SQLObject 0.8 (which is currently still in SVN) will add a feature for capturing events. But those of us using the current release (0.7.1) will need to do a little hack to do something I find fairly common.

An example: a comment system, where user’s can edit their comments later on. You want to track when the comment was last modified, so you create a Modified field in your Comment class/table:

class Comment(SQLObject):
    User = ForeignKey('TG_User')
    Created = DateTimeCol(notNone=True, default=datetime.now())
    Modified = DateTimeCol(notNone=True, default=datetime.now())
    Subject = StringCol(length=200)
    Body = StringCol()

Obviously this is a very simple example, and you could just do c.Modified = datetime.now() on the target of your Edit Comment form. But, think about a case where there are many more fields, and several different places where your record could get modified (not just the Edit Comment form). Then it would be nice to have the Modified field updated automatically every time the record is changed.

Take the following:

class Comment(SQLObject):
    User = ForeignKey('TG_User')
    Created = DateTimeCol(notNone=True, default=datetime.now())
    Modified = DateTimeCol(notNone=True, default=datetime.now())
    Subject = StringCol(length=200)
    Body = StringCol()

    def __setattr__( self, name, value ):
        super( Comment, self ).__setattr__( name, value )
        if name in self.sqlmeta.columns.keys():
            super( Comment, self ).__setattr__( 'Modified', datetime.now() )

This will update the Modified field every time an assignment is made on any of the other fields (actually, including the Modified field, but doing that would be silly). In place of self.sqlmeta.columns.keys(), you could use a list of the field names you want to catch and update the Modified field for.

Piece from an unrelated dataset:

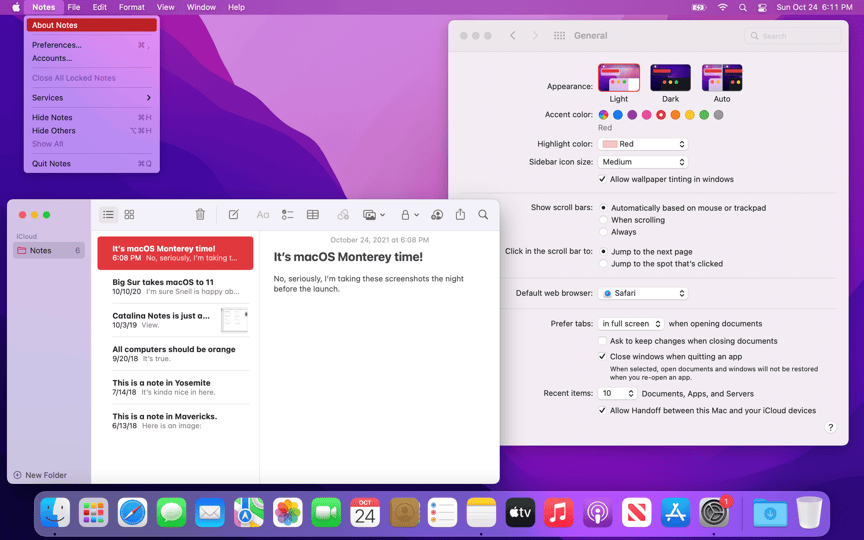
Task: Click the New Folder button
Action: pyautogui.click(x=40, y=475)
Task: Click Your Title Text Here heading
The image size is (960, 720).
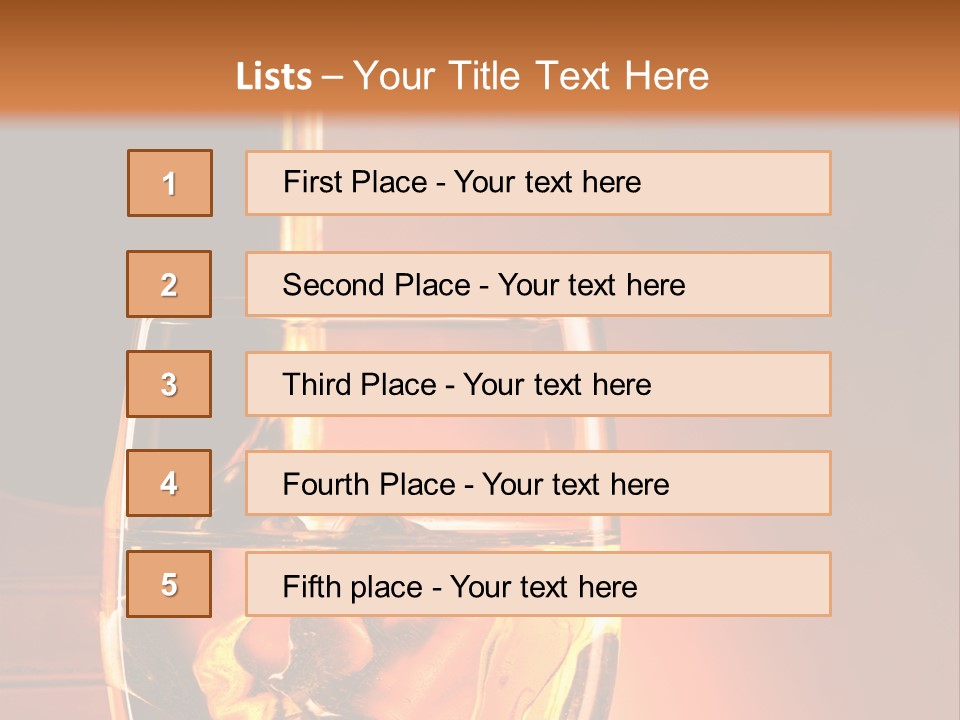Action: tap(531, 77)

-Sean Jamieson (AcidReign)

This is a good recipe, exactly what I needed... but I had to modify is a bit to get it to work properly. I don’t know if this is because of changes to SQLObject or what. What I found was that, in the case of the example above, when __setattr__ is called, for example, for the ‘Body’ column, what is actually passed as the name to __setattr__ is '_SO_val_Body'. However, what’s in the list of keys is ‘Body’. So my fix was as follows:

def __setattr__( self, name, value ):
    super( Comment, self ).__setattr__( name, value )
    if name.startswith("_SO_val_"):
        if name[8:] in self.sqlmeta.columns.keys():
            super( Comment, self ).__setattr__( '_SO_val_Modified', datetime.now() )

Mike Kent

Careful though, this won’t be atomic.

Danny W. Adair

Can someone expand on the problem with atomicity? Could this kind of thing be made atomic (at least as far as the DB is concerned) by turning off autocommits in SQLObject? What might some problems be with this technique not being atomic? Is there an alternative technique which might solve those problems?

Kevin Horn

Yes, it could be made atomic by turning off autocommits. The problem is that, when autocommits are on, you have a chance for the system to go down after a field is updated in the database but before the “date modified” attribute can also be changed, which would leave the data out of sync. The alternative would be to run the entire update in a transaction to make sure that it either is fully committed or is not written at all.